• Extract provided:
— begin —

You are viewing a plain text version of this content. The canonical link for it is here.

Posted to user@spark.apache.org by Daniil Osipov <da...@shazam.com> on 2014/09/02 23:13:18 UTC

Re: Spark Streaming with Kafka, building project with 'sbt assembly' is extremely slow

What version of sbt are you using? There is a bug in early version of 0.13
that causes assembly to be extremely slow - make sure you're using the
latest one.


On Fri, Aug 29, 2014 at 1:30 PM, Aris <ar...@gmail.com> wrote:

> Hi folks,
>
> I am trying to use Kafka with Spark Streaming, and it appears I cannot do
> the normal 'sbt package' as I do with other Spark applications, such as
> Spark alone or Spark with MLlib. I learned I have to build with the
> sbt-assembly plugin.
>
> OK, so here is my build.sbt file for my extremely simple test Kafka/Spark
> Streaming project. It Takes almost 30 minutes to build! This is a Centos
> Linux machine on SSDs with 4GB of RAM, it's never been slow for me. To
> compare, sbt assembly for the entire Spark project itself takes less than
> 10 minutes.
>
> At the bottom of this file I am trying to play with 'cacheOutput' options,
> because I read online that maybe I am calculating SHA-1 for all the *.class
> files in this super JAR.
>
> I also copied the mergeStrategy from Spark contributor TD Spark Streaming
> tutorial from Spark Summit 2014.
>
> Again, is there some better way to build this JAR file, just using sbt
> package? This is process is working, but very slow.
>
> Any help with speeding up this compilation is really appreciated!!
>
> Aris
>
> -----------------------------------------
>
> import AssemblyKeys._ // put this at the top of the file
>
> name := "streamingKafka"
>
> version := "1.0"
>
> scalaVersion := "2.10.4"
>
> libraryDependencies ++= Seq(
>   "org.apache.spark" %% "spark-core" % "1.0.1" % "provided",
>   "org.apache.spark" %% "spark-streaming" % "1.0.1" % "provided",
>   "org.apache.spark" %% "spark-streaming-kafka" % "1.0.1"
> )
>
> assemblySettings
>
> jarName in assembly := "streamingkafka-assembly.jar"
>
> mergeStrategy in assembly := {
>   case m if m.toLowerCase.endsWith("manifest.mf")          =>
> MergeStrategy.discard
>   case m if m.toLowerCase.matches("meta-inf.*\\.sf$")      =>
> MergeStrategy.discard
>   case "log4j.properties"                                  =>
> MergeStrategy.discard
>   case m if m.toLowerCase.startsWith("meta-inf/services/") =>
> MergeStrategy.filterDistinctLines
>   case "reference.conf"                                    =>
> MergeStrategy.concat
>   case _                                                   =>
> MergeStrategy.first
> }
>
> assemblyOption in assembly ~= { _.copy(cacheOutput = false) }
>
>

Re: Spark Streaming with Kafka, building project with 'sbt assembly' is extremely slow

Posted by Matt Narrell <ma...@gmail.com>.

— end —

• Exercises to complete:
1. Could you condense the paragraph of the thread that begins "OK, so here is my build.sbt file" into a short list that keeps its main facts?
2. Can you echo the part of the thread starting with "You are viewing" and going on through "latest one."?

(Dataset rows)
— begin —

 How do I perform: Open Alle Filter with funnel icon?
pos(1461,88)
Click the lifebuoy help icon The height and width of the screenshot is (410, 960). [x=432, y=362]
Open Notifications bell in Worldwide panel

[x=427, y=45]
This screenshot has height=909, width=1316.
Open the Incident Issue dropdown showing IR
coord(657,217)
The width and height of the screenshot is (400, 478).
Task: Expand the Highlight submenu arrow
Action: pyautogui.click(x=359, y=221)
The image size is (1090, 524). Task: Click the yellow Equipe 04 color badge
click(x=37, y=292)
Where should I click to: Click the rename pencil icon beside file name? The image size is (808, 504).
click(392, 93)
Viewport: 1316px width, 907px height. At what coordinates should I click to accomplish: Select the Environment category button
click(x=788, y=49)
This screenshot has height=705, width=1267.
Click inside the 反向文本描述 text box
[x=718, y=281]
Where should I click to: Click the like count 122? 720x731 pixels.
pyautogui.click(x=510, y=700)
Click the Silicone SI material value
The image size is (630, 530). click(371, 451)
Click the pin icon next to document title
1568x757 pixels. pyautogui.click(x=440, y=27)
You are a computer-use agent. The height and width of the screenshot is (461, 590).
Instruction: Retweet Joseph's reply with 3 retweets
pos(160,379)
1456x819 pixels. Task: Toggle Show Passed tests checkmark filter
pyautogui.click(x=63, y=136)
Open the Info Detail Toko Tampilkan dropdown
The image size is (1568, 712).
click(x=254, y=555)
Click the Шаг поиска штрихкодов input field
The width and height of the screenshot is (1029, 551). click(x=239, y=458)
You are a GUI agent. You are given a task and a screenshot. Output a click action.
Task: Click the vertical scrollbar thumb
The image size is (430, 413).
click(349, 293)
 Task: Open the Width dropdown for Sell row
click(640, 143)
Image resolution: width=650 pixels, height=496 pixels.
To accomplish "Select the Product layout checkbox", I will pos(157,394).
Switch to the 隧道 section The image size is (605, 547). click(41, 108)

— end —

• In response:
1.
- It introduces the build.sbt file for a very simple test Kafka/Spark Streaming project.
- That project takes almost 30 minutes to build.
- The machine runs CentOS Linux on SSDs with 4GB of RAM and has never been slow before.
- By comparison, sbt assembly for the entire Spark project takes under 10 minutes.

2.
You are viewing a plain text version of this content. The canonical link for it is here.

Posted to user@spark.apache.org by Daniil Osipov <da...@shazam.com> on 2014/09/02 23:13:18 UTC

Re: Spark Streaming with Kafka, building project with 'sbt assembly' is extremely slow

What version of sbt are you using? There is a bug in early version of 0.13
that causes assembly to be extremely slow - make sure you're using the
latest one.